Selbstverständlich sind solche Gesetze nicht sakrosankt. Man kann sie verändern und man kann sich einsetzen für die gewünschten Veränderungen. Die Spielregeln der Gesetzgebung selbst sind veränderbare Gesetze. Insofern hängt die Wirksamkeit jedes geschriebenen Rechts von der Bereitschaft aller ab, sich daran gebunden zu fühlen. Von der Bereitschaft der Starken, ihre Gewalt nicht gegen die Schwachen zu missbrauchen. Aber das geschriebene Gesetz gibt den Schwachen zumindest ein Instrument in die Hand, Verbündete zur Eindämmung des Machtmissbrauchs zu sammeln.

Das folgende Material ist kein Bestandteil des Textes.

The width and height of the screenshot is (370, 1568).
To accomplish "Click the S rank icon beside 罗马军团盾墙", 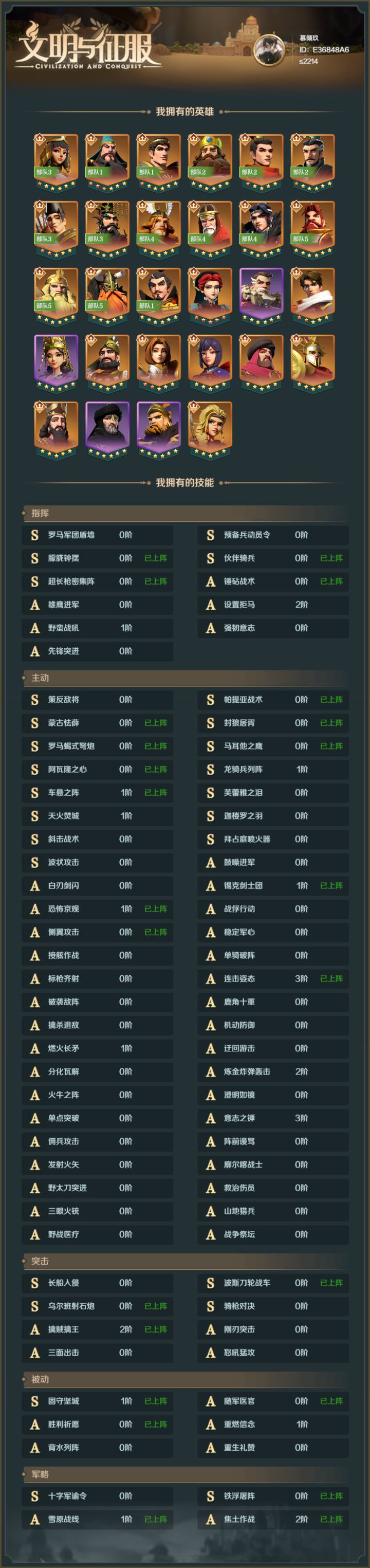I will click(x=35, y=535).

Eine ihrem Sinn entsprechende Verfassung ist daher nicht willkürlich aus der Luft gegriffen. Sie beruht auf dem, was wir „Menschenrechte“ nennen, obwohl der jeweilige konkrete Menschenrechtskatalog selbst wiederum nur Ergebnis eines „demokratischen“ Meinungsbildungsprozesses sein kann. Menschenrechte sind Ausdruck einer Grundhaltung, die dem Sozialdarwinismus von jenen entgegengestellt werden muss, die in einem freien Überlebenskampf der Fittesten auf der Strecke bleiben würden. Im engeren Sinn beschreiben sie die Spielregeln der sozialen Institution (des Staates, der Kirchen) gegenüber der einzelnen Person. Mittelbar erfordern sie auch Regelungen seitens der Institution zum Schutz der Grundrechte ihrer Mitglieder gegenüber dritten.
Aber passt das auch für die Kirche? Zwei Einwände werden vor allem vorgebracht. Das Verhalten von Christen soll nicht von Gesetzen bestimmt sein sondern von der Liebe. Ja schon. Trotz allem soll und darf es unterschiedliche Sichtweisen geben und daher zu Konflikten kommen. Geschriebene Spielregeln, wie mit solchen Fällen umzugehen ist, sind dann geradezu Mittel und Ausdruck christlicher Liebe, weil sie helfen, das Handeln der Personen einer affektgeladenen Willkür zu entziehen. Der zweite Einwand richtet sich gegen die geschriebene Verfassung. Die Verfassung der Kirche sei das Evangelium, heißt es. Das verkennt aber völlig die Zweckgebundenheit der unterschiedlichen Arten von Texten. Aufgabe der Evangelien ist es, die aus Jesu Gottesbeziehung und seiner daraus erwachsenen Hingabe bekannt zu machen und die daraus zu schöpfende Hoffnung allen Menschen anzubieten. Das Statut der soziologischen Institution Kirche muss demgegenüber völlig anderes Leisten. Es enthält Anweisungen, welche Personen konkret welche Maßnahmen durchzuführen haben, um das Leben der Gemeinschaft zu organisieren. Im Sinne der Goldenen Regeln muss es auf Grundrechten beruhen, die allen ohne Diskriminierungen zukommen. Deshalb ist die Mitbestimmung aller in den sie betreffenden Fragen sicherzustellen. Um dem Missbrauch von Macht durch dementsprechend gewählte Leitungspersonen vorzubeugen braucht es eine Aufteilung der „Gewalten“, der Funktionen der Regelsetzung (Legislative, die von allen gemeinsam oder von repräsentativ bestimmten Delegierten durchzuführen ist), der Umsetzung der Regelungen (Exekutive, mit einer Einzelperson als Hauptverantwortlicher) und der Konfliktlösung (Judikative, die gleichwertig von Legislative und Exekutive zu besetzen ist). Schließlich erfordert eine taugliche Verfassung auch ein faires Prozesssystem, das jene Gerechtigkeit ermöglicht, die aller Liebe vorausgehen muss.
Warum die Forderung nach dem, was überall sonst als ausgewogene Mitte gilt in der katholischen Kirche als Extrem betrachtet wird, muss mir erst einmal jemand erklären. Noch einmal: Es handelt sich nicht um eine Mode, sondern um das Ergebnis eines mehrtausendjährigen kulturellen Lernprozesses: Gebt der Kirche eine demokratische Verfassung!